The northern and northeastern sections of the borough are mostly made up of thick forests and mountains. Frances Slocum State Park is located nearby. West Eighth Street and Abrahams Creek run through a mountain pass — which links Greater Pittston to the Back Mountain. West Eighth Street intersects with Shoemaker Avenue near the eastern portion of the borough. Most homes and businesses are located in the southern and eastern sections of West Wyoming.

The following communities neighbor West Wyoming: Exeter Township (north), Exeter Borough (northeast, east), Wyoming Borough (southeast), Swoyersville Borough (southwest), and Kingston Township (west, northwest).

==Demographics==

As of the census of 2000, there were 2,833 people, 1,183 households, and 822 families residing in the borough.

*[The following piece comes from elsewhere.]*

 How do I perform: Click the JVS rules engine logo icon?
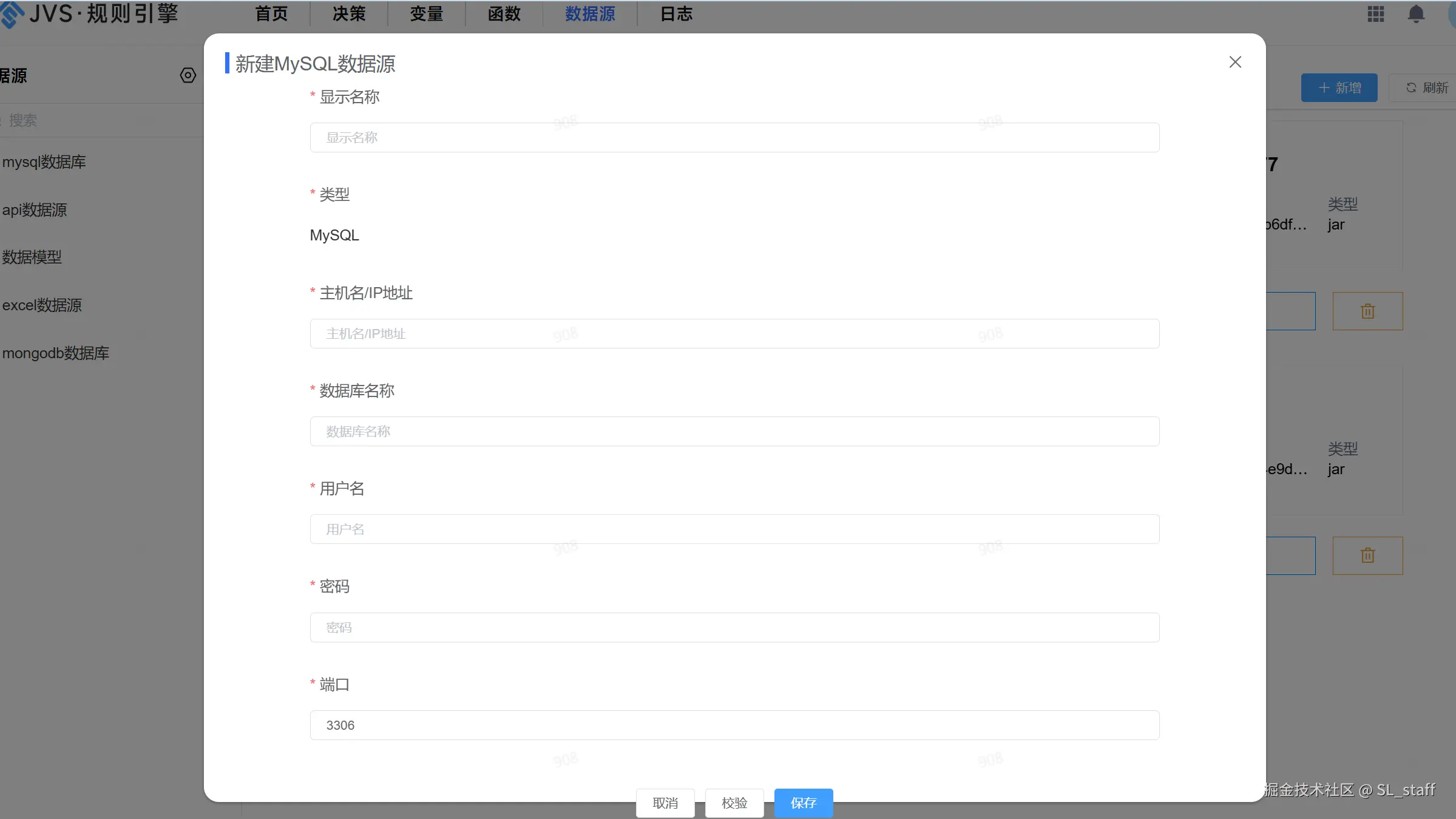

The population density was 780.2 PD/sqmi. There were 1,240 housing units at an average density of 341.5 /sqmi. The racial makeup of the borough was 99.33% White, 0.18% African American, 0.07% Asian, 0.04% Pacific Islander, 0.04% from other races, and 0.35% from two or more races. Hispanic or Latino of any race were 0.25% of the population.

There were 1,183 households, out of which 26.0% had children under the age of 18 living with them, 57.6% were married couples living together, 8.2% had a female householder with no husband present, and 30.5% were non-families. 26.7% of all households were made up of individuals, and 15.0% had someone living alone who was 65 years of age or older. The average household size was 2.39 and the average family size was 2.91.

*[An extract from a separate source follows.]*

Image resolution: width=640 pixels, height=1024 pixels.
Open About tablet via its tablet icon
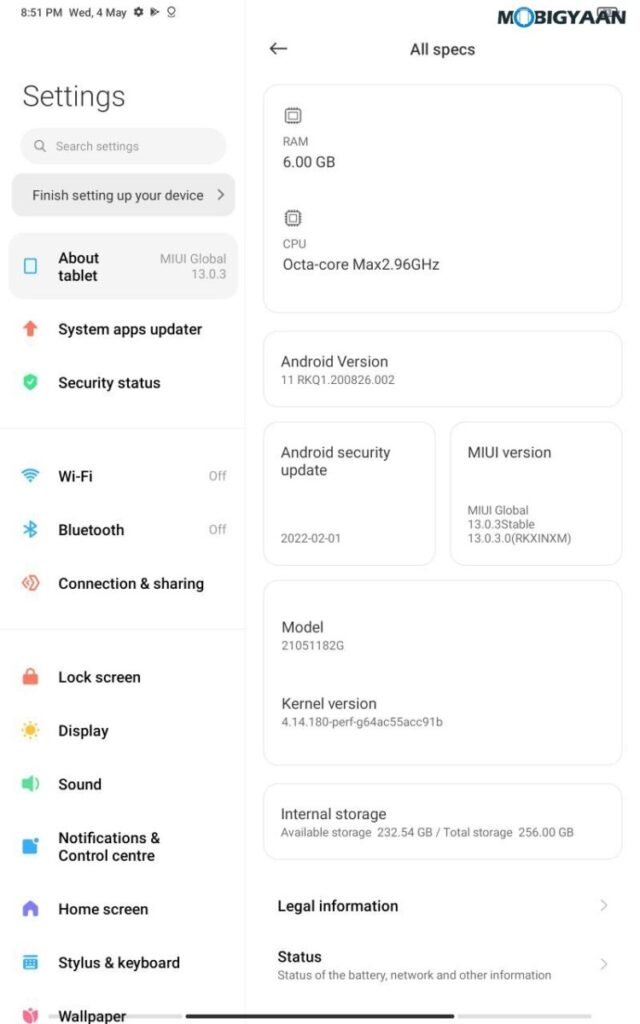(30, 266)
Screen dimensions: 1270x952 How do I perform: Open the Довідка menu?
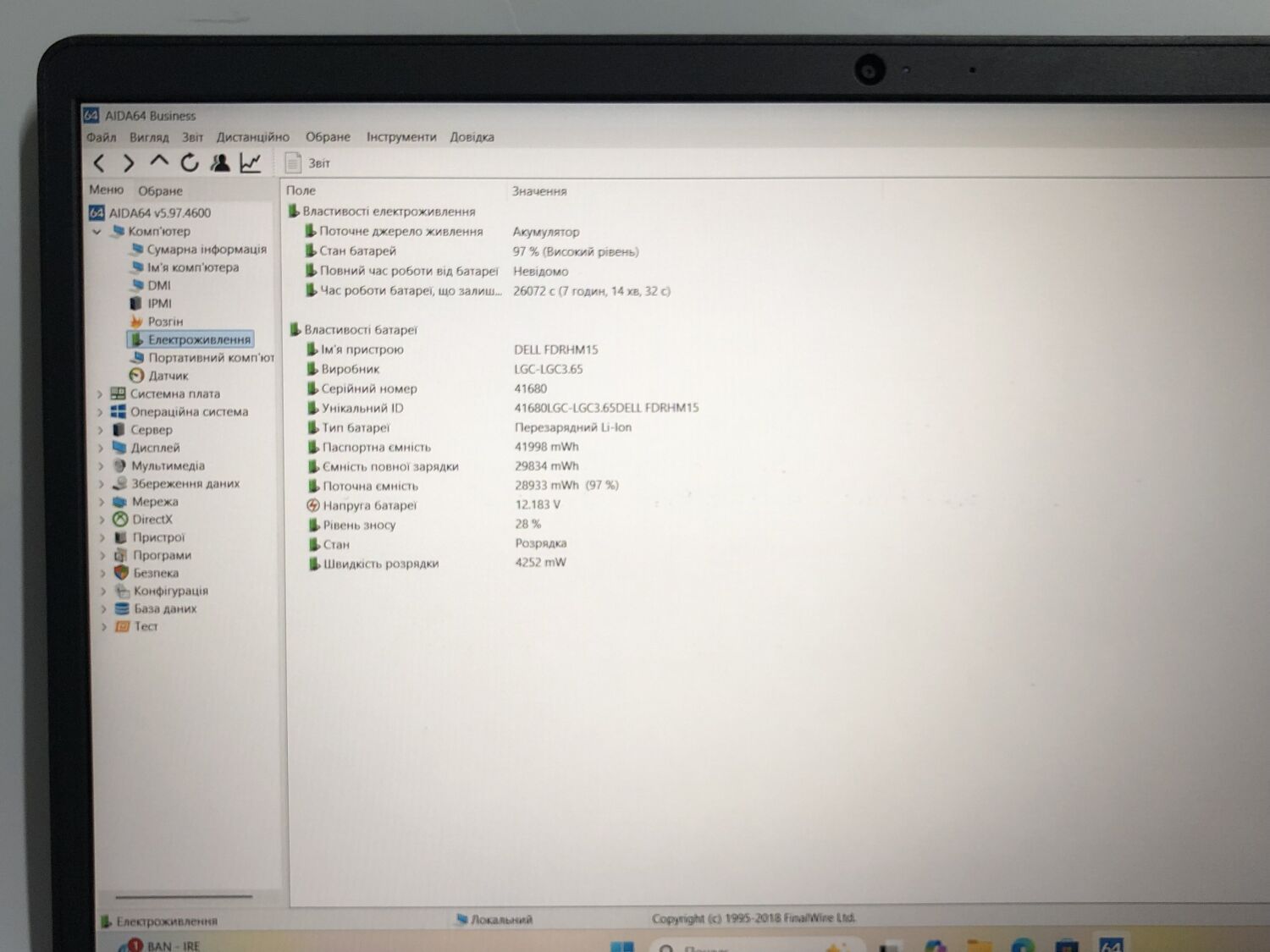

In the borough the population was spread out, with 20.9% under the age of 18, 5.6% from 18 to 24, 27.3% from 25 to 44, 24.2% from 45 to 64, and 21.9% who were 65 years of age or older. The median age was 42 years. For every 100 females there were 92.7 males. For every 100 females age 18 and over, there were 87.9 males.

The median income for a household in the borough was $37,275, and the median income for a family was $44,214. Males had a median income of $38,398 versus $25,664 for females. The per capita income for the borough was $17,603. About 0.2% of families and 3.8% of the population were below the poverty line, including 1.7% of those under age 18 and 11.6% of those age 65 or over.

Historical population
| Census | Pop. | Note | %± |
| 1900 | 1,344 |  | — |
| 1910 | 1,621 |  | 20.6% |
| 1920 | 1,938 |  | 19.6% |
| 1930 | 2,769 |  | 42.9% |
| 1940 | 2,992 |  | 8.1% |
| 1950 | 2,863 |  | −4.3% |
| 1960 | 3,166 |  | 10.6% |
| 1970 | 3,659 |  | 15.6% |
| 1980 | 3,288 |  | −10.1% |
| 1990 | 3,117 |  | −5.2% |
| 2000 | 2,833 |  | −9.1% |
| 2010 | 2,725 |  | −3.8% |
| 2020 | 2,638 |  | −3.2% |
| 2021 (est.) | 2,636 | Decrease | −0.1% |
Sources:

==Education==
It is in the Wyoming Area School District.